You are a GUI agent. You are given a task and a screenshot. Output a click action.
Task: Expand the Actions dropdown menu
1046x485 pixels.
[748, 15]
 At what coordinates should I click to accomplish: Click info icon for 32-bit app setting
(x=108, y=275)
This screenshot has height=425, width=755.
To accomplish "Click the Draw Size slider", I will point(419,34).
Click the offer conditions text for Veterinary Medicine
----------------
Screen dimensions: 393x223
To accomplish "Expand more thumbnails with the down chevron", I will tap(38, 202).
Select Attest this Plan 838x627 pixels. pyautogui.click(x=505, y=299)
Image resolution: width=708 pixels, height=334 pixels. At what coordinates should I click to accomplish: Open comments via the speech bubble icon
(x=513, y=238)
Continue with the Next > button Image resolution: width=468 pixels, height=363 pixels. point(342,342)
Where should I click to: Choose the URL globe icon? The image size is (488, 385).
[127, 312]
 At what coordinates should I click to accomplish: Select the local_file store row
----------------
◆ WRITTEN INSTRUCTION ◆
Copy the lines above word for word, starting at the line that contains "You are a GUI" and ending at the line that contains "Click the offer".

◆ RESPONSE FOR THIS EXERCISE ◆
You are a GUI agent. You are given a task and a screenshot. Output a click action.
Task: Expand the Actions dropdown menu
1046x485 pixels.
[748, 15]
 At what coordinates should I click to accomplish: Click info icon for 32-bit app setting
(x=108, y=275)
This screenshot has height=425, width=755.
To accomplish "Click the Draw Size slider", I will point(419,34).
Click the offer conditions text for Veterinary Medicine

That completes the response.